The “Smile Please” review is included in the Submit Your Film Initiative.

In addition, Ali’s family is preparing to relocate from their small town to Mumbai. He is feeling nervous and concerned, but it seems that no one else is aware of this. The photographers attempting to capture his smile for his passport photo are just the start, followed by his distant father and teasing sister. While his mother is more understanding, his best friend Rajan is the only one who truly understands him. Eventually, Ali opens up to Rajan, even if it is just through a phone call.

Matiyani directs a short film that runs for 20 minutes, exploring the effects of undiagnosed diseases on people’s lives, especially children. The film depicts the consequences of Ali’s lack of response to any form of stimulation. However, amidst this struggle, Matiyani also highlights the healing power of friendship through Ali’s relationship with Rajan. Through their bond, Ali is able to open up about his emotions and even ask his father for help for the first time.

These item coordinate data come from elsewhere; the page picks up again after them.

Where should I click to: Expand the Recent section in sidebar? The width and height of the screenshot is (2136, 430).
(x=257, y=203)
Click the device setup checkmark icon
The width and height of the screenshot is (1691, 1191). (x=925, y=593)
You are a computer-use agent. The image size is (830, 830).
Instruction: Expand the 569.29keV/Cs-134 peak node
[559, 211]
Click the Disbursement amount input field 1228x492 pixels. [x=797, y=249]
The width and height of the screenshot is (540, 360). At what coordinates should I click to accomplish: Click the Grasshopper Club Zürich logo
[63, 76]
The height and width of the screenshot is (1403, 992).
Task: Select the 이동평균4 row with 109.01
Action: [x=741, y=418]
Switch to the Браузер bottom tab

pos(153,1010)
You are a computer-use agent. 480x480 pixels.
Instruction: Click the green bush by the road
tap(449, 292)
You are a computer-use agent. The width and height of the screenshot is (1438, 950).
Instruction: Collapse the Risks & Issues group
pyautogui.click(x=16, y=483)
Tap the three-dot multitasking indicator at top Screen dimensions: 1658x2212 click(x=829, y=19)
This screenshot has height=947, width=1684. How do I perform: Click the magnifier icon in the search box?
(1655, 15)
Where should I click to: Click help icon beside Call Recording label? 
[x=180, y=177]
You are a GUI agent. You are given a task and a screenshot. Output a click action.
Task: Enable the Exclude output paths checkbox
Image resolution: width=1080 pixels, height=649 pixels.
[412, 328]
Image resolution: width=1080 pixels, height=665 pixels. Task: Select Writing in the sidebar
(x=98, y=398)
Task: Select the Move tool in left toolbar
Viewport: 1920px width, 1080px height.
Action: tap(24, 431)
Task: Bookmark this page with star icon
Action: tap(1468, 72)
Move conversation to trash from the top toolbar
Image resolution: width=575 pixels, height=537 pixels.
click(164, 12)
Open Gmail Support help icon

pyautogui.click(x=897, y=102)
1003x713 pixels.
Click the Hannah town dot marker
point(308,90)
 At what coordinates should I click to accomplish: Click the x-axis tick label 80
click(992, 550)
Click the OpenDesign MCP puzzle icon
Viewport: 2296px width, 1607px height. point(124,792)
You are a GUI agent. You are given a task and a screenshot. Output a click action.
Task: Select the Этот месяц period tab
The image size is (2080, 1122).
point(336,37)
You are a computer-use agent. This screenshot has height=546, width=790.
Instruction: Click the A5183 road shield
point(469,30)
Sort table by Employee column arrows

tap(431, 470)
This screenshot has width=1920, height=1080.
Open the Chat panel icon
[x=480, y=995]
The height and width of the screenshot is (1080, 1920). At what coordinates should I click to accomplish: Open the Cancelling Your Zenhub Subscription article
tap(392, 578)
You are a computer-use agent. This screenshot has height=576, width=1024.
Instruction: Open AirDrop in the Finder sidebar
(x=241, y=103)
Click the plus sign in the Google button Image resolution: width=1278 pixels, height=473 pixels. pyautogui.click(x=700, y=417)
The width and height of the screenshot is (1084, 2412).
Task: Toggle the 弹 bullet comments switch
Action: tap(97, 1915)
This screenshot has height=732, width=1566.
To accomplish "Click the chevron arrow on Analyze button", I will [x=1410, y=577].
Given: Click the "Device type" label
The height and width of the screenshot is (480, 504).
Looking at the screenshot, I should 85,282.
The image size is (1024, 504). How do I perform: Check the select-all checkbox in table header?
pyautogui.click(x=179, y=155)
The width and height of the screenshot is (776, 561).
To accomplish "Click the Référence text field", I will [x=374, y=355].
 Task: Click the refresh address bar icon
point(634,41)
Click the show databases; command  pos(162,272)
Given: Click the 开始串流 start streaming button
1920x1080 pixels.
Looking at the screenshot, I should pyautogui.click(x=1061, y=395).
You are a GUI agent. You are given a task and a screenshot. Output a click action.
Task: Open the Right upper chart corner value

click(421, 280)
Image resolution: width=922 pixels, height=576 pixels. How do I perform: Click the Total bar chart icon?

Interestingly, the fact that their communication takes place through a phone could be seen as a nod to the value of this type of connection, in contrast to the usual portrayal of smartphones in movies.

Despite the dramatic tone, the short film ends on a positive note, thanks to the director’s light-hearted approach to the subject matter. He skillfully avoids the pitfall of melodrama, leaving the audience feeling optimistic.

Also of note here is the great cinematography of Neha Parti Matiyani, who captures the various settings with realism and artistry, also helped by the excellent job done in the coloring. Matiyani’s own editing results in a relative fast pace that adds to the entertainment the movie offers. Lastly, Rishabh Karmakar as Ali gives a memorable performance, managing to be quite eloquent in his laconic acting, while Alok Chaturvedi as his father is quite convincing in the way he portrays his distance from his son.

Despite the lack of obvious symptoms, “Smile Please” is a poignant and enjoyable movie that sheds light on the challenges children face, particularly when it comes to communication with their parents.